La chronique féministe • On a beaucoup parlé de films ces derniers temps, notamment lors des Césars (le 26 février) et des Oscars (le 28 février), qui ont remis le prix d’interprétation féminine à Catherine Frot pour Marguerite de Xavier Giannoli et à Brie Larson pour le rôle de Joy dans Room, film canado-irlandais de Lenny Abrahamson.

Aux Etats-Unis, un appel au boycott a été lancé contre la 88ème cérémonie des Oscars parce qu’aucun Noir ne figurait dans les nominations. C’est une revendication justifiée, qui met en lumière la ségrégation persistante envers les Noirs, malgré les lois, et bien que ce pays ait élu à sa tête Barack Obama. Rappelons que les Noirs, qui représentent 10% de la population, forment 35% de l’ensemble des détenus. Dans un livre, Michelle Alexander fait un constat stupéfiant: «Il y a aujourd’hui plus d’hommes africains-américains en prison ou en détention, en liberté surveillée ou liberté conditionnelle, que de Noirs qui furent soumis à l’esclavage en 1850 avant que la guerre civile ne commence.»

Qu’en est-il du côté des femmes? S’il y en a certes dans presque tous les films, et dans les nominations pour les prix d’interprétation, elles sont rares à détenir le premier rôle. Pire, elles ne sont souvent que des faire-valoir.

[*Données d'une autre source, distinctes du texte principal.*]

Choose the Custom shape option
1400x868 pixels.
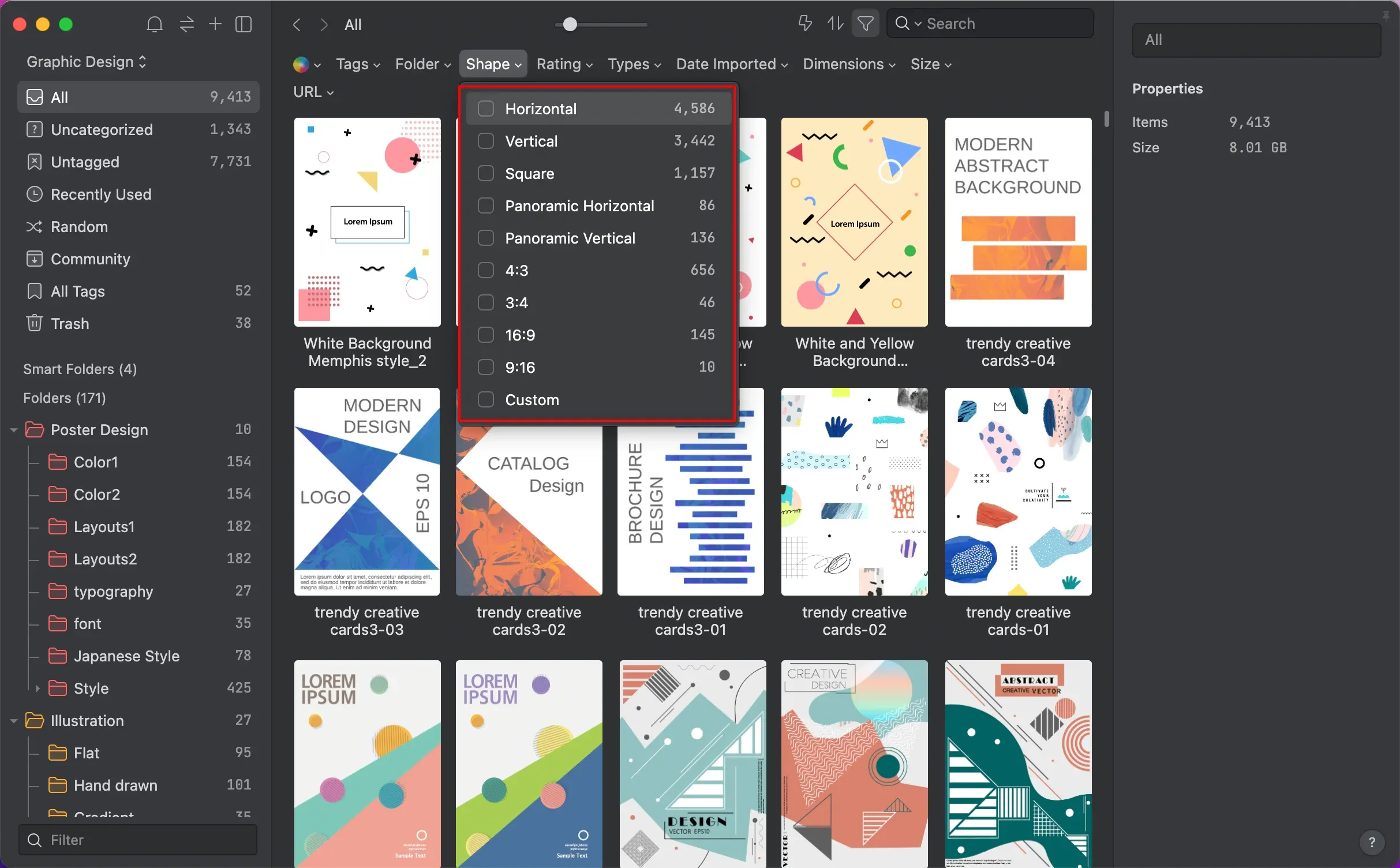pos(531,399)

Avez-vous entendu parler du «test de Bechdel»? Il permet l’évaluation de la présence féminine dans un film grâce à 3 questions simples:

•           Y a-t-il au moins deux personnages féminins portant des noms?

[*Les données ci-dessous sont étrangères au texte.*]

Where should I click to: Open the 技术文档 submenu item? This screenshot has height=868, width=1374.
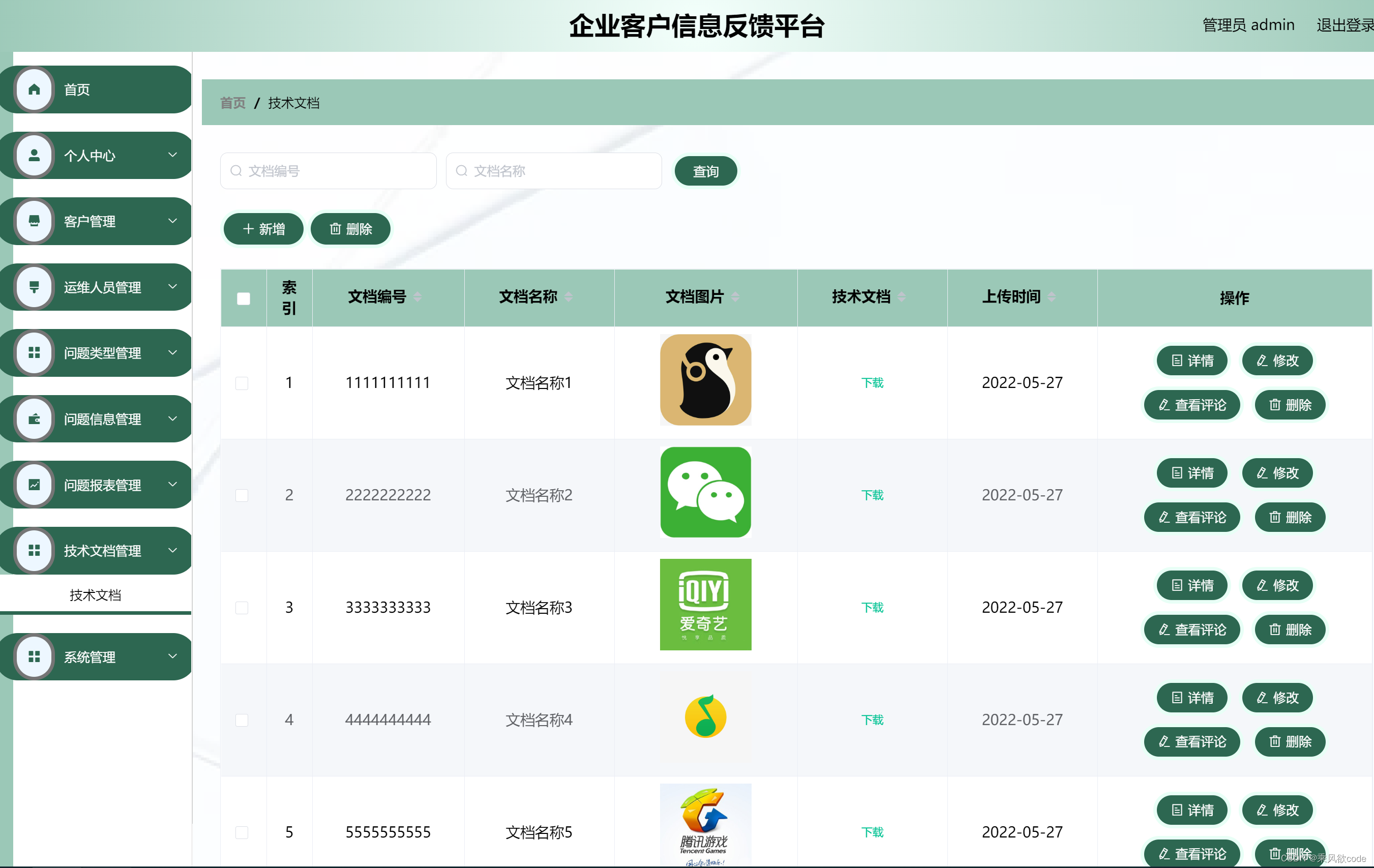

•           Ces deux femmes se parlent-elles? Si possible au moins une minute.

•           Leur conversation porte-t-elle sur un sujet autre qu’un personnage masculin?

Le croirez-vous? L’immense majorité des «blockbusters» échoue à ce test!

Alison Bechdel est une auteure de bande dessinée américaine, née le 10 septembre 1960 à Lock Haven, en Pennsylvanie. Le test de Bechdel est une version plus évoluée du principe de la schtroumpfette, formulé en 1991 par Katha Pollitt, l’essayiste américaine ayant remarqué qu’il y avait un nombre disproportionné de personnages masculins dans la programmation à destination des enfants.

Après plusieurs albums où les petits personnages bleus ne sont que des hommes (l’aviez-vous remarqué lors de leur parution en 1963?), Peyo décide de créer une femme, la Schtroumpfette, quintessence de tous les clichés sur les femmes.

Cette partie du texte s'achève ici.